** Begin GIVEN ENTRIES **
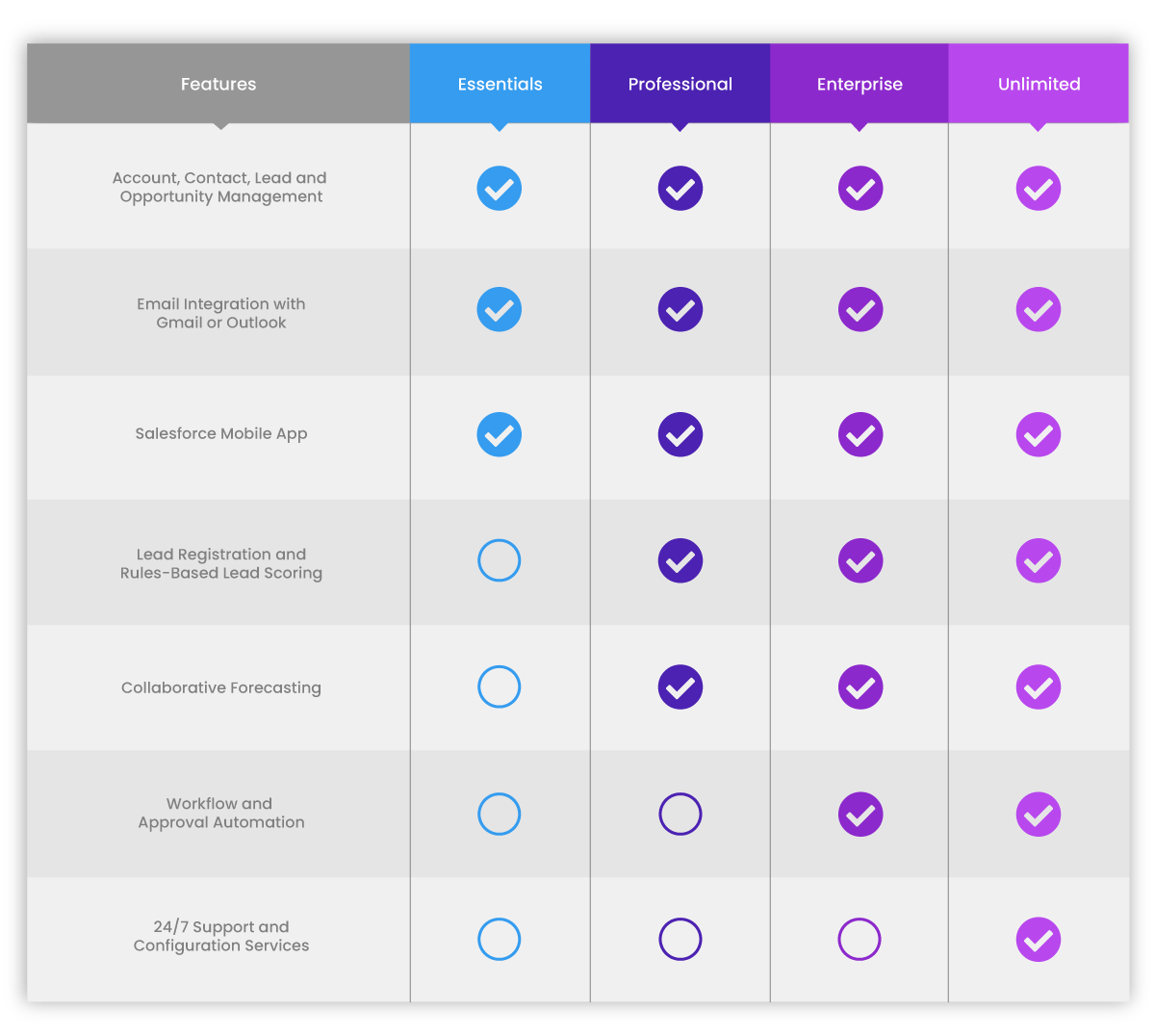Click Unlimited checkmark for 24/7 Support row
Viewport: 1155px width, 1036px height.
click(x=1039, y=940)

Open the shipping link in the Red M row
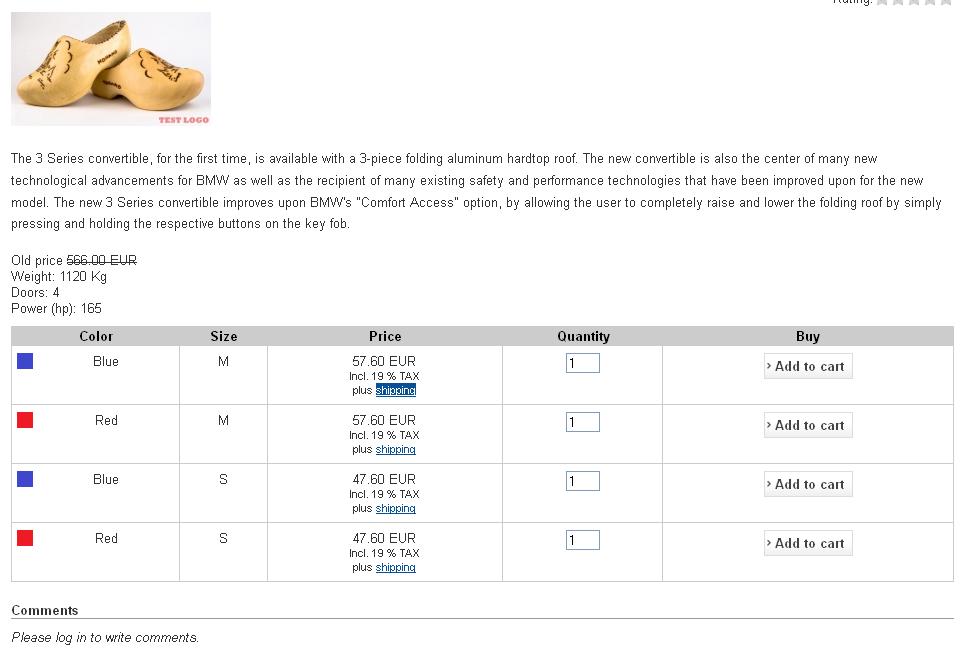(x=395, y=449)
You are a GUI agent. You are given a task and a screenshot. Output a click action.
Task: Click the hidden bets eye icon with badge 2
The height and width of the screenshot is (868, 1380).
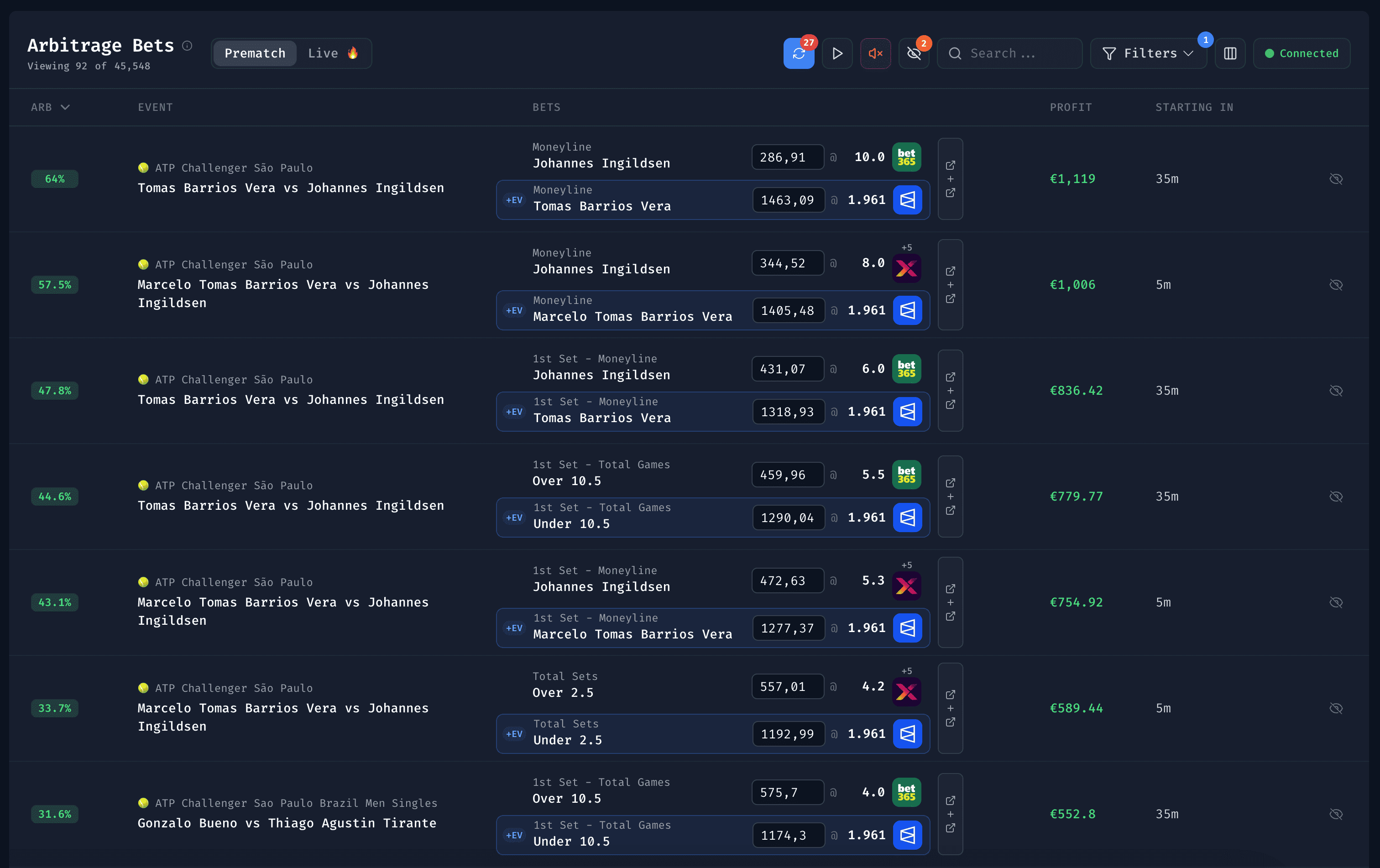[x=914, y=53]
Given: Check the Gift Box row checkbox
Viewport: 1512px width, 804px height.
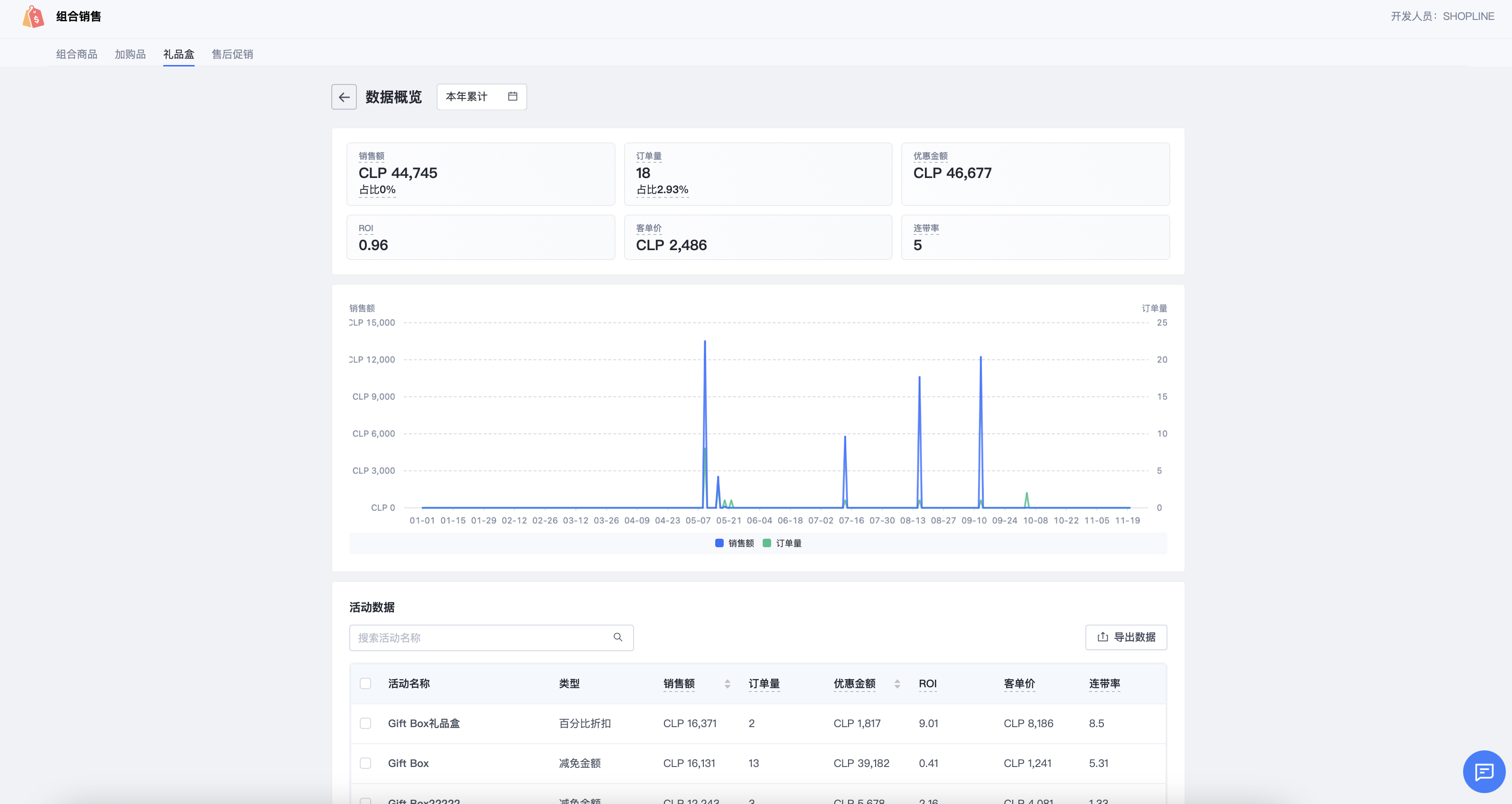Looking at the screenshot, I should click(x=365, y=763).

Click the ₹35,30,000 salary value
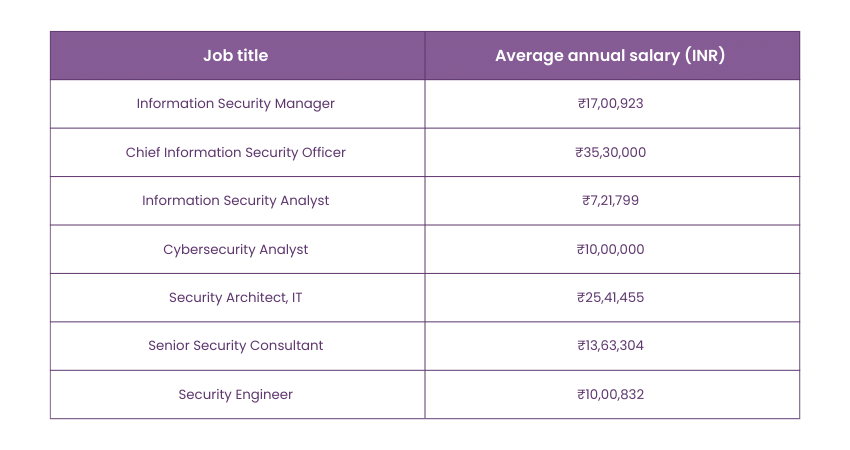coord(610,152)
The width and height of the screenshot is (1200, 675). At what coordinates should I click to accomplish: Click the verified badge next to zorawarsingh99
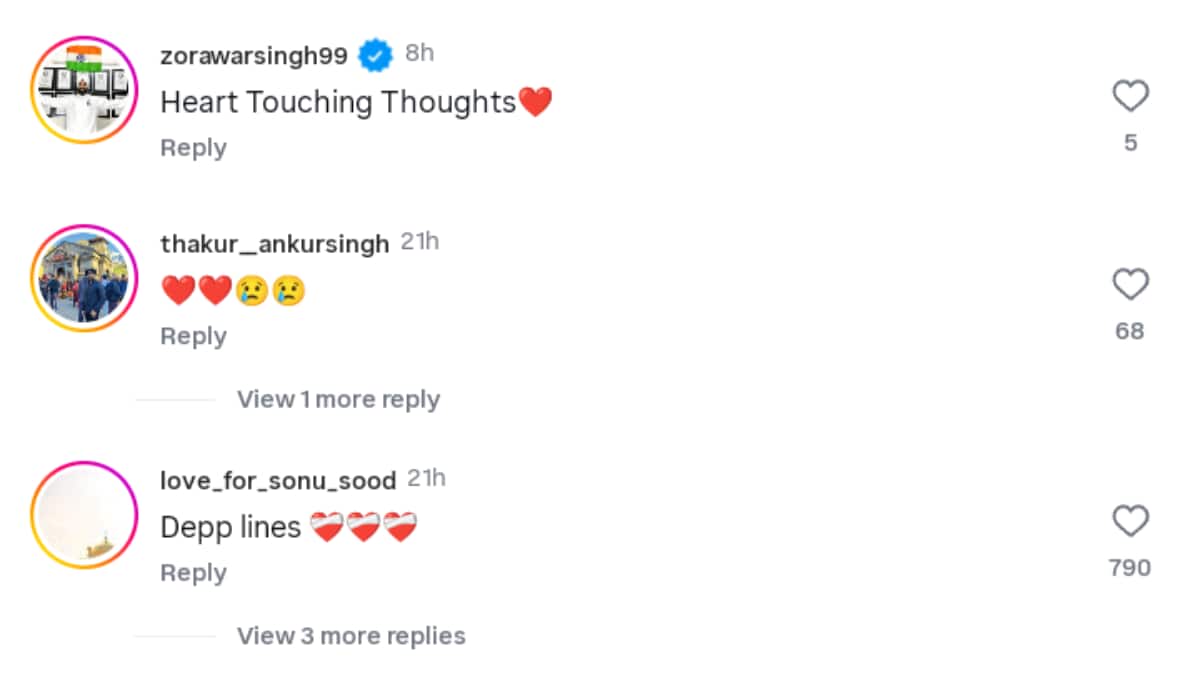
** End GIVEN ENTRIES **
REQUIRED WORK
Change "salary value" to "pay amount" throughout the entries above and write them out again with everything else unchanged. Leave the pictures out of your answer.

RESULT OF THIS TASK
Click Unlimited checkmark for 24/7 Support row
Viewport: 1155px width, 1036px height.
click(x=1039, y=940)

Open the shipping link in the Red M row
(x=395, y=449)
You are a GUI agent. You are given a task and a screenshot. Output a click action.
Task: Click the hidden bets eye icon with badge 2
The height and width of the screenshot is (868, 1380).
[x=914, y=53]
Given: Check the Gift Box row checkbox
Viewport: 1512px width, 804px height.
Looking at the screenshot, I should click(x=365, y=763).

Click the ₹35,30,000 pay amount
coord(610,152)
The width and height of the screenshot is (1200, 675). At what coordinates should I click to accomplish: Click the verified badge next to zorawarsingh99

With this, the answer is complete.